INPUT DATA Block Start

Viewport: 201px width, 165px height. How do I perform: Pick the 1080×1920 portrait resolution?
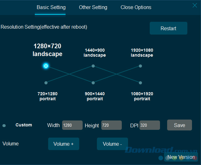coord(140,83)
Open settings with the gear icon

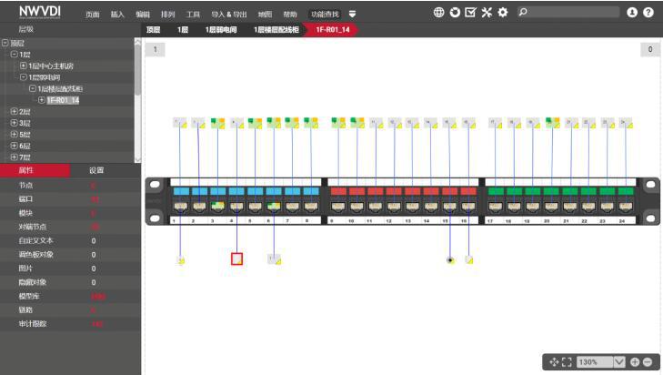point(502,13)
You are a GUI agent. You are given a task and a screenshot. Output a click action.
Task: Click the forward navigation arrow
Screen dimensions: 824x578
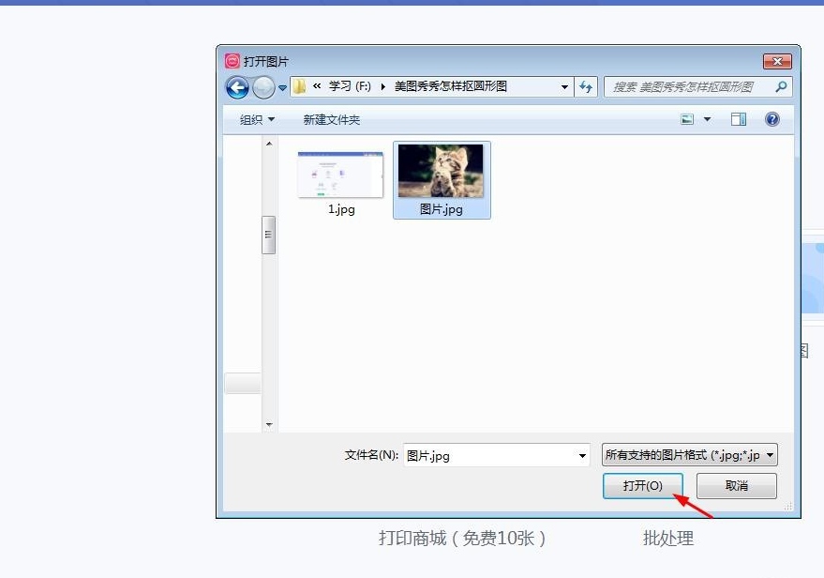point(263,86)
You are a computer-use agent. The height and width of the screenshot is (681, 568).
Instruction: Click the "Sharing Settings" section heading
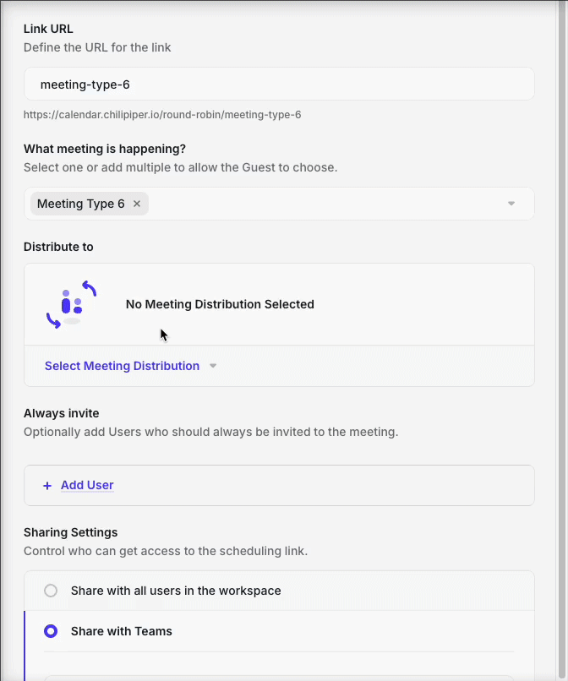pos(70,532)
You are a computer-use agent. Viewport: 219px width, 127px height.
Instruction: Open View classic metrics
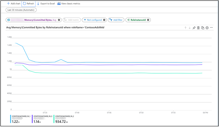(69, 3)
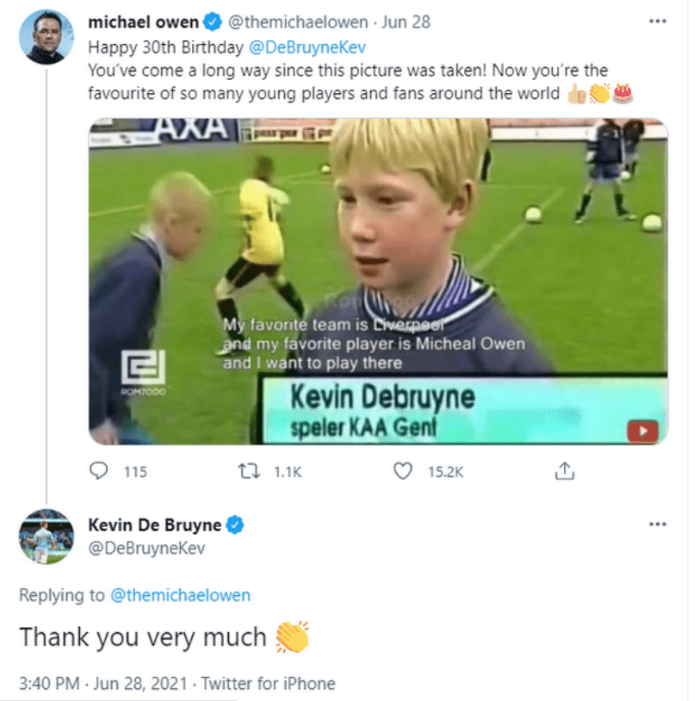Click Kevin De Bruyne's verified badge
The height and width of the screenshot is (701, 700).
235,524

INPUT DATA Block End

§ **TO DO**: Reproduce the final stretch of lines exactly: the line containing "You are a computer-use agent. Viewport: 219px" through the last line of the data, both included. Pictures do not belong in the copy.

§ **THE ANSWER**:
You are a computer-use agent. Viewport: 219px width, 127px height.
Instruction: Open View classic metrics
(69, 3)
Click Kevin De Bruyne's verified badge
The height and width of the screenshot is (701, 700).
235,524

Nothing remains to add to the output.